Similarly, there is the issue of trust and self-regulation that comes with remote work. A lack of direct supervision can be a godsend for some workers, whereas it can become a hurdle to productivity for others.
The only way to circumvent this issue is by instilling the right organizational culture, said Suresh Sambandam, CEO at San Francisco-based Kissflow. "Succeeding in the post-COVID-19 ecosystem is all about culture," he said. "If you have workers whom you can trust and with the right soft and hard skills, you should be able to navigate through the crisis."
Related Article: Flexible Work Is the Future: Is Your Organization Ready?
Tips to Increase Productivity
With the surge in productivity that the new workday has brought, issues like isolation and burnout have begun to appear in the remote workplace. To counter these trends, companies need to find ways to bring some familiar in-office workplace elements into the remote workday. Here are some tips employers can use to increase productivity:
- Clearly communicate organizational changes caused by COVID-19.

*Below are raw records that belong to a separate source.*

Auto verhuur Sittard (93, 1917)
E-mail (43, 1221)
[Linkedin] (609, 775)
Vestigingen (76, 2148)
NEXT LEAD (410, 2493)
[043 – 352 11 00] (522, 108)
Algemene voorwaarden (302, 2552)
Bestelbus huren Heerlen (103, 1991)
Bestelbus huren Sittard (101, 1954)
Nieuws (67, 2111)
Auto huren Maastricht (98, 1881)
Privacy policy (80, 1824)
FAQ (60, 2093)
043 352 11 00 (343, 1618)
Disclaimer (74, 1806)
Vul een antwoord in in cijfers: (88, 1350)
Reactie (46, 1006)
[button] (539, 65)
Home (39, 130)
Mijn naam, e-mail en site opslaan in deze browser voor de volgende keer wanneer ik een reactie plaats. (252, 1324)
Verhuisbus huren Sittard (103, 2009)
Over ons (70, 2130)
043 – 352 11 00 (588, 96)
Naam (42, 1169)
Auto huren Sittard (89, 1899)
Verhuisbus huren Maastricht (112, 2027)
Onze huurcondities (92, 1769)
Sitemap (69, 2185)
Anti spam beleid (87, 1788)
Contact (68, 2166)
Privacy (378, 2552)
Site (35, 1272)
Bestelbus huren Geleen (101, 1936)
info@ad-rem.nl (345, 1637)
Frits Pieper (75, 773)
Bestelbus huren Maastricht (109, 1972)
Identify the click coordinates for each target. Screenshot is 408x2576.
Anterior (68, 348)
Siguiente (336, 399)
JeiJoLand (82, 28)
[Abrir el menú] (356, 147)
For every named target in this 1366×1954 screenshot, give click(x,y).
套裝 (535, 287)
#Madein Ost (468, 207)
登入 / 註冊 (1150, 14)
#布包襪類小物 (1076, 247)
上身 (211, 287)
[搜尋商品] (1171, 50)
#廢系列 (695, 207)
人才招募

- Ask employees to keep multiple communication channels (Slack, video calls, messaging) open throughout their workday.
- Transition from an activity-focused model of work to an outcome-based model.
- Reinforce freedom and autonomy by empowering teams to self-regulate their work.
- Break teams into smaller, multidisciplinary groups.
- Allow for spaces where employees can engage in group activities such as video games, fantasy football leagues and remote yoga sessions.